Artificial Intelligence Engineer

Griot, Inc. • Full-time • New York City Metropolitan Area, US • 3m ago

About Us

We are an early-stage team building next-generation speech intelligence systems for underserved, oral-first language environments.

We are looking for a Founding AI Engineer who wants to build foundational systems from the ground up — not iterate on incremental features, but help define the architecture, training strategy, and production stack behind a new class of speech-native AI.

The Role

As our Founding AI Engineer, you will own the core speech modeling architecture and deployment strategy.

This is not a research-only position. This is end-to-end system ownership.
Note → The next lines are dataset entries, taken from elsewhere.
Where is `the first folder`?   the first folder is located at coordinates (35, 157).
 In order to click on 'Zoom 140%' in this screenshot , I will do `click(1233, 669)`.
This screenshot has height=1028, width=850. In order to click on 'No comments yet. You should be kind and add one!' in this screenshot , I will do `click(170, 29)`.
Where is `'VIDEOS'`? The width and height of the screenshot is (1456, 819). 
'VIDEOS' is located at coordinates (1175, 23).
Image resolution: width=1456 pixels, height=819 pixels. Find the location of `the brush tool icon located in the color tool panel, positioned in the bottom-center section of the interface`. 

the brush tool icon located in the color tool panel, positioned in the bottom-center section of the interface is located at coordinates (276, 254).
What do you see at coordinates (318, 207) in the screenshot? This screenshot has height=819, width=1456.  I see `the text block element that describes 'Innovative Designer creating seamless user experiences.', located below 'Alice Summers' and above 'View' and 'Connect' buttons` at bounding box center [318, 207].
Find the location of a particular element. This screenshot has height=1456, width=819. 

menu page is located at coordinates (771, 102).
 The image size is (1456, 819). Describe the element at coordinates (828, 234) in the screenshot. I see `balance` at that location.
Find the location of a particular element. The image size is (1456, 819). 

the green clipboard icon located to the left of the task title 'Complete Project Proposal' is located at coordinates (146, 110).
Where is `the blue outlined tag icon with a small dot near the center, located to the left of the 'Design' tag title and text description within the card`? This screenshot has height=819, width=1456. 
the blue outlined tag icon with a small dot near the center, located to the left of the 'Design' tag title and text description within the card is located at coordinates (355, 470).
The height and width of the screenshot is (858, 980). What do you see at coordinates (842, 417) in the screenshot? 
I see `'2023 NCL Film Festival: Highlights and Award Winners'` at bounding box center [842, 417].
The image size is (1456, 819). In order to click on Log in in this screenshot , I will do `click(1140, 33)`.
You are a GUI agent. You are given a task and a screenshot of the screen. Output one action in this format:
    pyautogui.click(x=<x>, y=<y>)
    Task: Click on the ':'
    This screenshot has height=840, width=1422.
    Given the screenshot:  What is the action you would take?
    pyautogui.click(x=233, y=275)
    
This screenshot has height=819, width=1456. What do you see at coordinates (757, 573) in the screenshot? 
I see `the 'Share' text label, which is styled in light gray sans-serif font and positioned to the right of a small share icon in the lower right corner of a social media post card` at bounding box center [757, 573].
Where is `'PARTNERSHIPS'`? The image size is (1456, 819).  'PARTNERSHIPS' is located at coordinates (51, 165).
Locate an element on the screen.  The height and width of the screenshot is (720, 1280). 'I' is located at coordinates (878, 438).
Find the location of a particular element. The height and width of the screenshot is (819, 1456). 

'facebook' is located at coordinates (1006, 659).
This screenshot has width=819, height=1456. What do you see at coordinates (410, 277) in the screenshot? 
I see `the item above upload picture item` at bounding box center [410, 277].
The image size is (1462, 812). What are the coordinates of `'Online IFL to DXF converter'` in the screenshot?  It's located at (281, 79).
You will design, train, evaluate, and deploy models — and ensure they are production-ready, scalable, and appropriate for real-world use.

Key Responsibilities

Design, train, and evaluate text-to-speech models from scratch.
Build and optimize GPU-based training pipelines (single and multi-GPU).
Work directly with raw speech/audio datasets, including low-resource environments.
Improve pronunciation accuracy, tone, prosody, and perceptual naturalness.
Experiment with self-supervised acoustic encoders (HuBERT / wav2vec2-class models).
Explore discrete acoustic tokenization and speech-native representation learning.
Contribute to early-stage sound-to-sound architecture exploration.
Deploy trained models into production infrastructure.
Optimize models for inference latency, cost efficiency, and on-device execution.
Design thoughtful evaluation frameworks (MOS, perceptual scoring, robustness metrics).
Architect the broader system around the model — ensuring reliability, scalability, and maintainability.

Qualifications

Required

3+ years of experience in Machine Learning.
Strong proficiency in PyTorch.
Experience training models on GPU infrastructure.
Experience deploying ML systems into production.
Strong system design instincts and architectural judgment.
Ability to make pragmatic engineering tradeoffs between research ambition and production reality.
Ability to build robust, production-ready systems — not just research prototypes.
Comfort operating independently in early-stage environments.

Preferred

Experience with speech models (ASR, TTS, Speech Language Models).
Experience with self-supervised learning.
Experience with diffusion or flow-matching generative models.
Experience with discrete acoustic token pipelines.
Experience with ONNX, quantization, or model optimization.
Experience working with low-resource datasets.
A PhD is not required.
Big Tech background is not required.
Ownership, judgment, and execution matter most.

Why Join

Foundational technical ownership from day one.
Meaningful early-stage equity.
Direct collaboration with founders.
Real-world production deployment.
Opportunity to help shape both the model and the system around it.

Application Process

Please send:

Your GitHub.
A short note outlining your ML experience.
Links to any relevant speech or audio-related projects.
We are reviewing candidates on a rolling basis and moving thoughtfully but quickly.